-- Data extract follows --
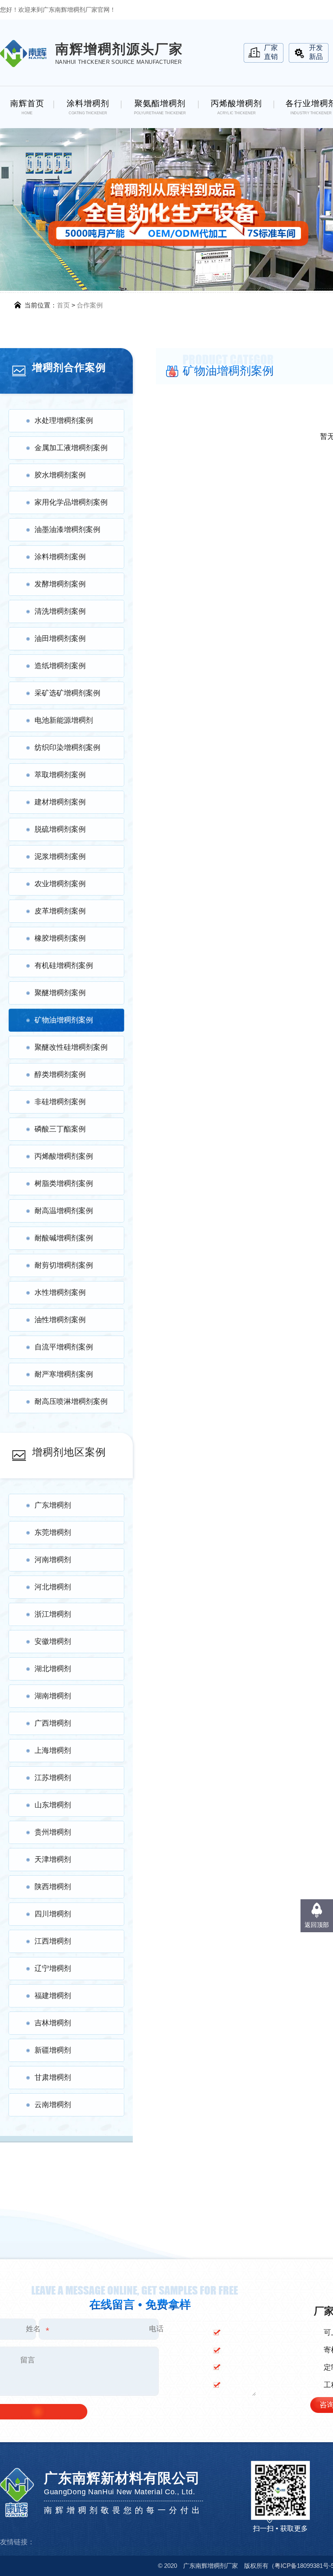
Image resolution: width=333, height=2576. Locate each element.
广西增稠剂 (53, 1723)
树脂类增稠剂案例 (64, 1183)
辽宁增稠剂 (53, 1968)
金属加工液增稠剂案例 (71, 448)
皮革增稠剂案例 (60, 911)
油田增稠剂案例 (60, 638)
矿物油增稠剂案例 (64, 1020)
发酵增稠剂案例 (60, 584)
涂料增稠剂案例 (60, 557)
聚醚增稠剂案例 (60, 993)
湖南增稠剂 (53, 1696)
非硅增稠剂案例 (60, 1102)
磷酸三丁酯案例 (60, 1129)
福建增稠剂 (53, 1996)
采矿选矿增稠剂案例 (67, 693)
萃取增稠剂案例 (60, 775)
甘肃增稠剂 (53, 2077)
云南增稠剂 (53, 2105)
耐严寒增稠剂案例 (64, 1374)
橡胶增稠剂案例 (60, 938)
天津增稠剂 (53, 1859)
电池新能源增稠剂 (64, 720)
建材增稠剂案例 (60, 802)
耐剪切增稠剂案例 (64, 1265)
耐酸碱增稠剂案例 (64, 1238)
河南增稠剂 (53, 1560)
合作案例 (90, 305)
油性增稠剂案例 (60, 1320)
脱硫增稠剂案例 (60, 829)
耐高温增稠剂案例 (64, 1211)
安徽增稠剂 (53, 1641)
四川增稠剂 (53, 1914)
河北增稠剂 (53, 1587)
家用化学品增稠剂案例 (71, 502)
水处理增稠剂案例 (64, 420)
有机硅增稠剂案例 (64, 965)
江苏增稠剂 (53, 1778)
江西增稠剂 (53, 1941)
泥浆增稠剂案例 (60, 856)
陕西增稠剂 (53, 1887)
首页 (63, 305)
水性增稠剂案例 (60, 1292)
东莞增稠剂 (53, 1532)
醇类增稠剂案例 (60, 1074)
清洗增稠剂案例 (60, 611)
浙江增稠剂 (53, 1614)
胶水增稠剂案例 (60, 475)
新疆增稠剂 (53, 2050)
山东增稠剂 (53, 1805)
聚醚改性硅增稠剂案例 (71, 1047)
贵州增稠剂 (53, 1832)
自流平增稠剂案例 (64, 1347)
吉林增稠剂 (53, 2023)
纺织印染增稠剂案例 (67, 747)
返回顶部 (317, 1924)
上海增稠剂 (53, 1750)
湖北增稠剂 (53, 1669)
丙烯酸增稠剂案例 (64, 1156)
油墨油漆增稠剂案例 (67, 529)
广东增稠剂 (53, 1505)
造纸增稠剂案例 (60, 666)
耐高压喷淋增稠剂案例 (71, 1401)
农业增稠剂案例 (60, 884)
-- Data extract concluded --
**Exercise directions:** From the line containing "电池新能源增稠剂 (64, 720)" to the final line of the data, repeat each line exactly. Include both ends.

**Answer to this problem:**
电池新能源增稠剂 (64, 720)
建材增稠剂案例 (60, 802)
耐剪切增稠剂案例 (64, 1265)
耐酸碱增稠剂案例 (64, 1238)
河南增稠剂 (53, 1560)
合作案例 (90, 305)
油性增稠剂案例 (60, 1320)
脱硫增稠剂案例 (60, 829)
耐高温增稠剂案例 (64, 1211)
安徽增稠剂 (53, 1641)
四川增稠剂 (53, 1914)
河北增稠剂 (53, 1587)
家用化学品增稠剂案例 (71, 502)
水处理增稠剂案例 (64, 420)
有机硅增稠剂案例 (64, 965)
江苏增稠剂 (53, 1778)
江西增稠剂 (53, 1941)
泥浆增稠剂案例 (60, 856)
陕西增稠剂 (53, 1887)
首页 (63, 305)
水性增稠剂案例 (60, 1292)
东莞增稠剂 (53, 1532)
醇类增稠剂案例 (60, 1074)
清洗增稠剂案例 (60, 611)
浙江增稠剂 (53, 1614)
胶水增稠剂案例 (60, 475)
新疆增稠剂 (53, 2050)
山东增稠剂 (53, 1805)
聚醚改性硅增稠剂案例 (71, 1047)
贵州增稠剂 (53, 1832)
自流平增稠剂案例 (64, 1347)
吉林增稠剂 (53, 2023)
纺织印染增稠剂案例 (67, 747)
返回顶部 (317, 1924)
上海增稠剂 (53, 1750)
湖北增稠剂 (53, 1669)
丙烯酸增稠剂案例 (64, 1156)
油墨油漆增稠剂案例 (67, 529)
广东增稠剂 (53, 1505)
造纸增稠剂案例 (60, 666)
耐高压喷淋增稠剂案例 (71, 1401)
农业增稠剂案例 (60, 884)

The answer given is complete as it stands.